Do You Know? Tax benefits available for Disabled Person

Do You Know? Tax benefits available for Disabled Person

Income Tax Act has specified benefits for the people equally but with different amount of limits. As person who suffers from disability should also get tax benefits.

Disability means any person suffering at least 40% disability as certified by appropriate medical authorities is defined as disability.

Disability can be Low vision, Blindness, Mental Illness, Hearing Impairment and law of the Government also defines Rigorous disability in which individual suffers from 80% of disabilities called severe disability.

Income Tax defines various sections for persons with disability. Let's understand the importance of it with the help of table;

Section 80DD 80DDB 80U
Who will get? Resident Individual /HUF Resident Individual /HUF Resident Individual
For Whom? Dependent relative Self/Dependent relative Self
Amount of Deduction 40% Disability: Rs 75000 80% Disability : Rs 1,25,000 Citizen: RS 40,000 Senior Citizen : Rs 60,000 Very Senior Citizen : Rs 80,000 40% Disability: Rs 75000 80% Disability : Rs 1,25,000

Note: Relative means Spouse, Children, Siblings of the individual, Parents.

But how to claim deduction under these section and avail the benefits?
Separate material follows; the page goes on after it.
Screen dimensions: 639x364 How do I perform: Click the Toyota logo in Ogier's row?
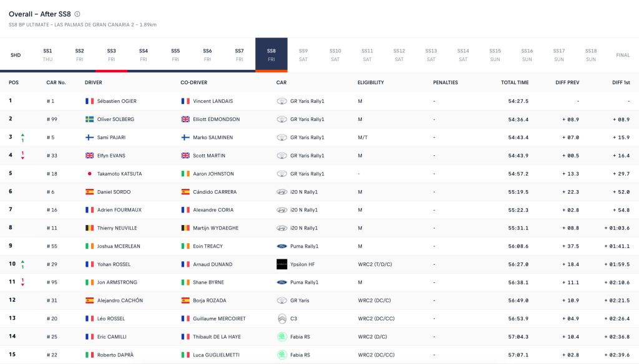(282, 101)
  • Income tax doesn’t specify any requirements of documentation apart from certificate. The certificate should specify the person’s disability by the proper medical authority.
  • One must also submit medical certificate along with Income tax returns.
  • And there’s no need to provide bills of the cost incurred on medical treatment or any such other expenses.
  • If disability is temporary and requires reassessment after certain period of time then certificate validity starts from assessment year relevant to financial year during it was issued.
  • All the above deductions are available only if you are an Indian resident during the previous year. In simple words, these deductions are not applicable to a non-resident.
  • In Case the disability assessment certificate has expired, one would still be able to claim such deductions in the year in which the certificate expires. However, a fresh certificate would be required from succeeding year for claiming the benefit U/S 80U.


There are other sections as well which will help you in saving more taxes. While filing your income tax return, be cautious to claim all deductions available to you and achieve maximum tax benefit.